Netanyahu's screed against the pending deal with Iran angered the White House while failing to influence either Obama or his negotiating partners, who are continuing to work feverishly to cement a deal.

Ironically, the speech did not have any discernible impact on Netanyahu's other intended audience: Israeli voters. Israelis have become inured to Netanyahu's alarmist warnings and exaggerated predictions concerning the Iranian threat. To be sure, they share their prime minister's skepticism about a deal with a regime that has called for Israel's destruction and has a long history of deception and concealment with respect to its nuclear program. Moreover, one recent poll found that 72 percent of Israelis do not trust Obama on Iran.

However, Israelis are traditionally wary of any action by their leader that could potentially damage Israel's relationship with the United States. Herzog joined the chorus criticizing the prime minister, saying his speech "sabotaged Israel's relations with the United States."
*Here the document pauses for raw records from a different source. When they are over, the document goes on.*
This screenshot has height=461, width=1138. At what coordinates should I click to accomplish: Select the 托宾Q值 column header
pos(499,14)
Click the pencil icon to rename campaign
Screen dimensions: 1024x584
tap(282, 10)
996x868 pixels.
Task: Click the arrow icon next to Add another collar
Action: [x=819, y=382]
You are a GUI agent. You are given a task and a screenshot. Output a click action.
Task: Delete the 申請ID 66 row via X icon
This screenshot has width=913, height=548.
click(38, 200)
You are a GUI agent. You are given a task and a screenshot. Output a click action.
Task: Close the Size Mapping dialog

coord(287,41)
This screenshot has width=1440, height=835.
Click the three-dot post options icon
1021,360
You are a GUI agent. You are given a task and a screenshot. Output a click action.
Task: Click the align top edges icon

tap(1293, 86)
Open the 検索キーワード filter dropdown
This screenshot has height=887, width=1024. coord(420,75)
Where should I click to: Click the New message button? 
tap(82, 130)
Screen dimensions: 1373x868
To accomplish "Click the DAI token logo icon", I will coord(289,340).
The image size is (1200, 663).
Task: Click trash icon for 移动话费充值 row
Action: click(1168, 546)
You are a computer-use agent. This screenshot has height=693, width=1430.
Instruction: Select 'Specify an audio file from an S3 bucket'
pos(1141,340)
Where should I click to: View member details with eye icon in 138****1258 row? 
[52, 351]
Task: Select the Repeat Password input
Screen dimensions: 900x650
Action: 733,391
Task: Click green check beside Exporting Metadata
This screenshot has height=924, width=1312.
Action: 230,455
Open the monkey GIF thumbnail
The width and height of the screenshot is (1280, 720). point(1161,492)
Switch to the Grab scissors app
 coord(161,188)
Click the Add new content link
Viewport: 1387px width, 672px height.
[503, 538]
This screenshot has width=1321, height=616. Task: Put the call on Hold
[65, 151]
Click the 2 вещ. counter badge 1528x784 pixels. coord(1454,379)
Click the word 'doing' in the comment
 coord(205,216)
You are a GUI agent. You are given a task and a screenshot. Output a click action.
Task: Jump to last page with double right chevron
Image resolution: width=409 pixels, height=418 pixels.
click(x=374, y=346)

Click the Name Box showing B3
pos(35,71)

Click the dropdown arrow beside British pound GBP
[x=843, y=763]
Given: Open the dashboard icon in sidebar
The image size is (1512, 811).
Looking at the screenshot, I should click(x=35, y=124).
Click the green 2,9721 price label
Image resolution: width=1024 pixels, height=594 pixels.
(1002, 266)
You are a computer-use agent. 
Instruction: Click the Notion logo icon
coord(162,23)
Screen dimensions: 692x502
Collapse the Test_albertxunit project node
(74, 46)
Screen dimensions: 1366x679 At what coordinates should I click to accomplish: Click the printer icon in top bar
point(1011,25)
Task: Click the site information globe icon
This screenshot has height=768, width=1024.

The stalled peace process has been Netanyahu's other major bone of contention with the White House. Netanyahu has consistently spoken out against a two-state solution based on the 1967 borders with mutually agreed land swaps - the basis for the U.S. approach to resolving the intractable Israeli-Palestinian conflict. Recently, Netanyahu even disavowed his earlier endorsement of a future Palestinian state. The administration has been particularly irate with the Israeli government's frenetic pace of settlement expansion in the West Bank and East Jerusalem, unilateral activities the White House believes are largely responsible for the failure of the last round of peace talks brokered by Secretary of State John Kerry.

By contrast, Herzog, a firm supporter of a two-state solution, has pledged to make a "100 percent effort" to renew peacemaking efforts with the Palestinians.

The tensions with the White House and, since Netanyahu's speech, with congressional Democrats, have raised serious concerns about whether Netanyahu may have gone too far, subjecting Israel's most important relationship to an unnecessary test. The last time Israelis experienced such a crisis was during the premiership of Yitzhak Shamir, whose settlement policy upset the George H.W. Bush White House. Shamir was voted out of office when he ran for reelection.

Although many Israelis will have the costs of living in mind when they vote, a large number of them will also think about the costs to the U.S.-Israel relationship if Netanyahu is reelected.